A new study showed that the computed tomography radiomics nomogram model had 21.7 percent higher accuracy, 16.7 percent higher sensitivity and 23.5 higher specificity in comparison to a clinical model in a validation cohort.
Approximately 780,000 people a year are diagnosed with hepatocellular carcinoma (HCC), which is reportedly the sixth most common cancer worldwide. While liver transplant has been recognized as an effective treatment for HCC, multiple studies have shown five-year recurrence rates ranging between 20 to 57.8 percent.
However, the authors of a new study suggested that a computed tomography (CT)-based radiomics nomogram may lead to earlier detection of HCC recurrence and possibly facilitate improved prognosis in this patient population.
In the retrospective study involving 151 patients with HCC who had a liver transplant, researchers found that a nomogram radiomics model demonstrated enhanced accuracy, sensitivity, and specificity in predicting the risk of early HCC recurrence after liver transplant in comparison to a radiomics clinical model that relied solely on preoperative clinical factors.
The clinical model, comprised of key clinical factors from a multivariate analysis, had 67.4 percent accuracy, 75 percent sensitivity and 64.7 percent specificity in a validation cohort for predicting early HCC recurrence, according to the study. The radiomics signature model, which incorporated 13 radiomics features from enhanced CT images, demonstrated 82.6 percent accuracy, 91.7 percent sensitivity and 79.4 percent specificity. The researchers said the nanogram model, which combined assessments of alpha-fetoprotein (AFP) and gamma-glutamyl transferase (GGT) with the radiomics signature, had 89.1 percent accuracy, 91.7 percent sensitivity and 88.2 percent specificity.
“These findings demonstrated that the nomogram noninvasively and effectively assessed the risk of early recurrence with better clinical usefulness than the clinical model,” wrote Jing-Wei Zhao, Ph.D., who is affiliated with the Zhejiang University School of Medicine in China, and colleagues.
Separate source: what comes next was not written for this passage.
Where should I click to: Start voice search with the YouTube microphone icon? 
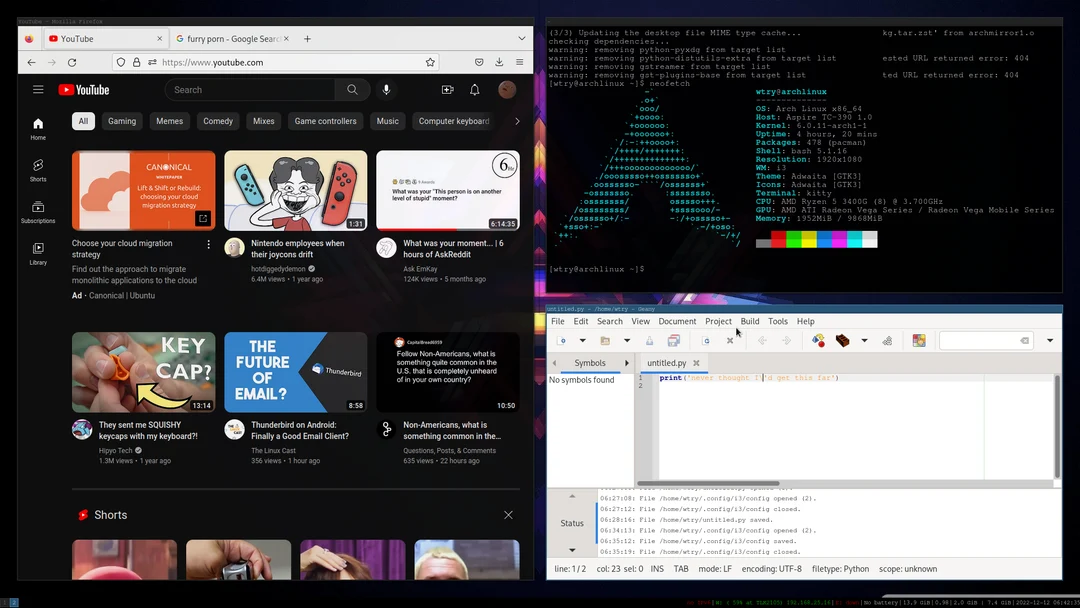coord(386,89)
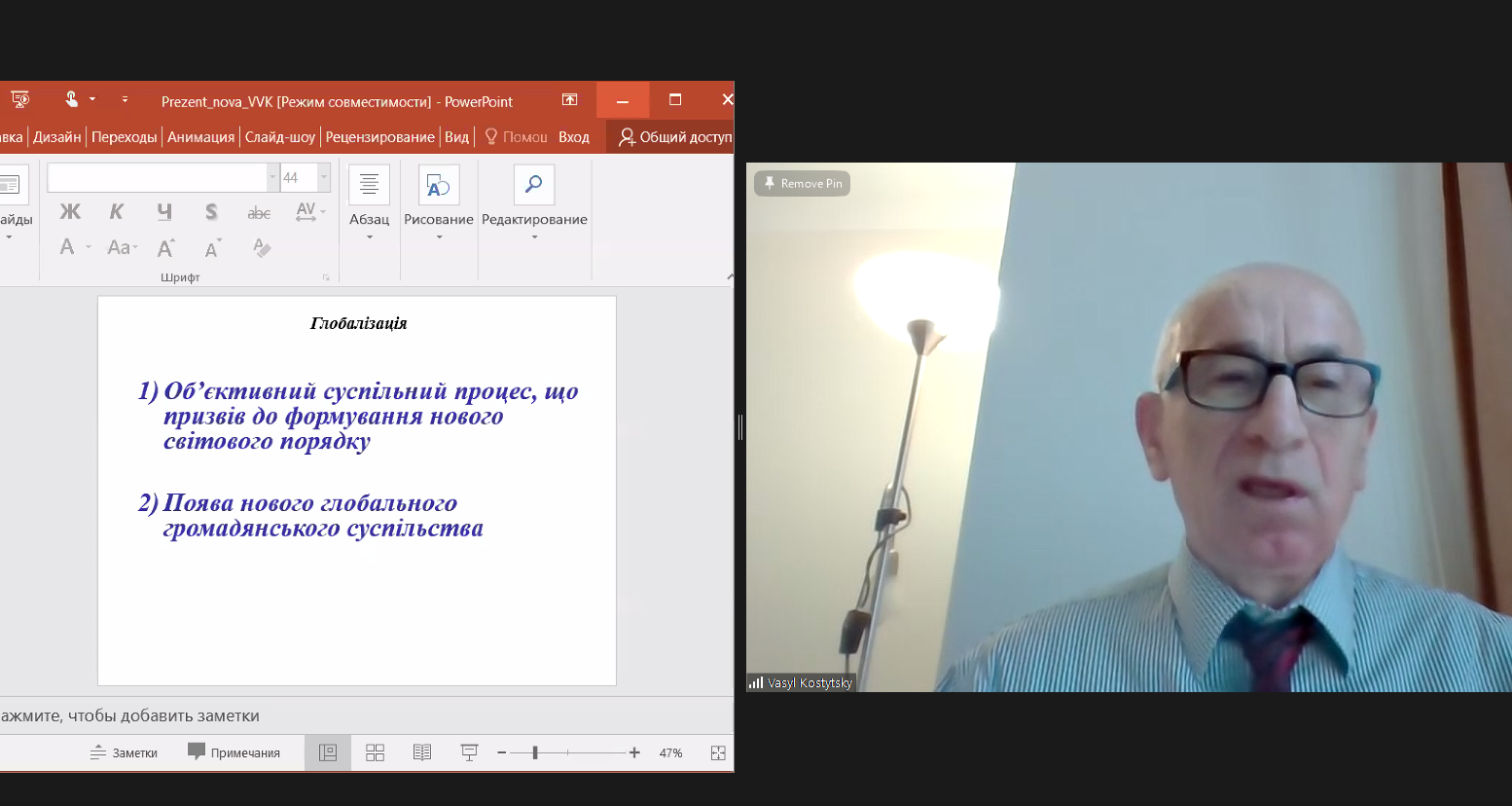Switch to reading view

click(421, 752)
While tumor diameter and differentiation as well as microvascular invasion (MVI) and AFP are key factors when it comes to the development of HCC recurrence after liver transplant, the study authors said they do not sufficiently capture the full biological characteristics of solid tumors that are heterogeneous in nature.
“Radiomics offers the advantage of detecting the whole tumor, which can provide heterogeneity information and improve the accuracy of clinical decision-making,” added Zhao and colleagues. “Radiomics can analyze various tumor images and then predict patient prognosis.”
In regard to study limitations, the authors acknowledged the data coming from a retrospective, single-center study and that one CT scanner was used to acquire the images in the study. They also pointed out that most of the patients in the study cohort had hepatitis B virus, which may hamper broader application of the results.